Open hugolpz opened 1 year ago
@sih4sing5hong5 hello,
If you have less that 10,000 Amis words, a faster but less scalable way would be to just record the list of Amis headwords existing in your dictionary. Wikimedia's Lingualibre allows to record 800 audio words/hour.
[EDIT]: it appears there are usable resources, easy to process with regex, to get list of headwords in most (all?) Taiwanese minority languages. See https://e-dictionary.ilrdf.org.tw . Fair use / academic purpose reuse can be claimed.
What most interest me there, is
This discussion is just exploratory to map available resources and assess feasibility.
Thanks for recommendation :+1:
Using written corpus to record from Amis wikipedia is a new idea for me. It maybe work :)
I don't what is the most important for the users. If the audio for words is more important than the audio for sentences, just record the list. Or the audio for sentences is more important than word's, It maybe need text-to-speech within limited resources.
@miaoski and @wildjcrt , do you have feedback from Facebook or GA?
( @sih4sing5hong5 see edit above. )
Do note that Amis has 30+ hours of recorded audio that Facebook put to use in their Massively Multilingual Speech project. You can try out the Amis text to speech at https://huggingface.co/spaces/mms-meta/MMS - just switch to the Text-to-Speech tab and select "Amis".
Well, Sir, with Google having similar hyper-lingual project in the pipe, I wonder what I am doing fighting in the Open Source community for 10 years with such little budget.
Well, Sir, with Google having similar hyper-lingual project in the pipe, I wonder what I am doing fighting in the Open Source community for 10 years with such little budget.

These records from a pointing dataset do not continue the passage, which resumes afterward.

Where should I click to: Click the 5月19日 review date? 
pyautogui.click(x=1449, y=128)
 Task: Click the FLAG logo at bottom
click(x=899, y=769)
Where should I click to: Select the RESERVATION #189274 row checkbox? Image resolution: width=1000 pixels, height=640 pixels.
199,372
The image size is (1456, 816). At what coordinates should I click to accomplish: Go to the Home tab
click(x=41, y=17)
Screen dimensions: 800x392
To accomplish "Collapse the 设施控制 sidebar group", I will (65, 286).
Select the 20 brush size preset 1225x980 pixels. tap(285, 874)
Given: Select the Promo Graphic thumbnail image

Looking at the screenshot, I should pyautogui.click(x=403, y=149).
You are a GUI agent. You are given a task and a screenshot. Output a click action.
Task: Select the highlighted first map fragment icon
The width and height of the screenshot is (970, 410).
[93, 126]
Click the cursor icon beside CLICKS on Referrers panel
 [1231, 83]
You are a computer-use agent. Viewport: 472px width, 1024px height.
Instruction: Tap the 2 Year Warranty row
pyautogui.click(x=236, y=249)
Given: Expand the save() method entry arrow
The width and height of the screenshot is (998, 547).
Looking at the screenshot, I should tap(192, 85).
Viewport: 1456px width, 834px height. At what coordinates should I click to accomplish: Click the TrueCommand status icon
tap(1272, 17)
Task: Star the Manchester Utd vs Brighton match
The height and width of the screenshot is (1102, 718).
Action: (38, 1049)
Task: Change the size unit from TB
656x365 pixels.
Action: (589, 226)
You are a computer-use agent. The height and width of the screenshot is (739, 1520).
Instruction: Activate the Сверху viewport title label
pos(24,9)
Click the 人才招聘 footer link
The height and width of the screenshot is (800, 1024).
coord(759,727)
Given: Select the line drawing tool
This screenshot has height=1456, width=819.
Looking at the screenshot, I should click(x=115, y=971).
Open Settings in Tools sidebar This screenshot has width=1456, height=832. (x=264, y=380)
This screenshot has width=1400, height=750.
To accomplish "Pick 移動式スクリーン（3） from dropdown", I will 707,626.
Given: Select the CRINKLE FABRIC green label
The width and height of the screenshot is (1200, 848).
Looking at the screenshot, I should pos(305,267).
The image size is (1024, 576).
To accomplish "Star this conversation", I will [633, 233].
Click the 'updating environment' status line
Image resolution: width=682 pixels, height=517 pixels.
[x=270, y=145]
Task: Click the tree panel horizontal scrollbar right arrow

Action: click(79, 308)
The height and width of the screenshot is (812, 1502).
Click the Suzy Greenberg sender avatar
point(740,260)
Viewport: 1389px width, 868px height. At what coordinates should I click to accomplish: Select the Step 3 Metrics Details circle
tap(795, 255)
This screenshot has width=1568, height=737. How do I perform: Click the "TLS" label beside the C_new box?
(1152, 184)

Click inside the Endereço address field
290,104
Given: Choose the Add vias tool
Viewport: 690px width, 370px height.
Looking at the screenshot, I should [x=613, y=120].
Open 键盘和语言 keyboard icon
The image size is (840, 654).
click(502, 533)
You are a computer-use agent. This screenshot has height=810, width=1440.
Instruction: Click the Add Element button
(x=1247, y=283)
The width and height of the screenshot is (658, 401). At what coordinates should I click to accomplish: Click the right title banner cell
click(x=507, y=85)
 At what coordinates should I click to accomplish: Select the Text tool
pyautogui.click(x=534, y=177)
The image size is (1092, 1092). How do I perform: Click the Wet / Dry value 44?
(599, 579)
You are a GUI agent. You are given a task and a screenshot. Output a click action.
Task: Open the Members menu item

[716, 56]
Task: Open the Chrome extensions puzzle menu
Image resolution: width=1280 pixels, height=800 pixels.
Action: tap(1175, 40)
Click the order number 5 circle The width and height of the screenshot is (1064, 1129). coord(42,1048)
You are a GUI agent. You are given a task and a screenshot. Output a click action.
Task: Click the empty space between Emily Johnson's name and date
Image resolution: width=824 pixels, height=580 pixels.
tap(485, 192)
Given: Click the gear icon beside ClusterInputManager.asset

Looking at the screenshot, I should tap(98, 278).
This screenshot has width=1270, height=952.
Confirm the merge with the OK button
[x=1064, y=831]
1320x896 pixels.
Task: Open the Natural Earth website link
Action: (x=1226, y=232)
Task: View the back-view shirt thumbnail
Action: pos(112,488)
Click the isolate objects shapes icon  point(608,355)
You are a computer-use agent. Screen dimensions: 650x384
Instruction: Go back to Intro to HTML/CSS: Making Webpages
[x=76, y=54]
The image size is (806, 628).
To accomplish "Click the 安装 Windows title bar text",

I think you misunderstood me. I didn't mean to stop trying new ideas. I only meant to point out a learning resource. Start where they've left off and make it even better, or adapt it for a real use case. There's is just a proof of concept when it comes to Amis and now it's up to individual communities to actually put these new abilities to real use.
@jacob-8 , all good on my side, I'm happy to discover there are more powerful team than my Wikipedian team of 3h/week volunteers working on documenting minority languages. The Massively Multilingual Speech project you cite above is absolutely awesome. I simply think that if such more powerful teams lead such project in open source, then I can let Lingualibre go and move on to other self development or social issues.
Audio seems to have a poor quality, example.
1) What was the process to produce those audios ? Are there known limitations such as quality ?
2) Wikimedia provides an open recording tool to rapidly record 1000s audio files for dictionaries, https://lingualibre.org. Would it be interesting for you ?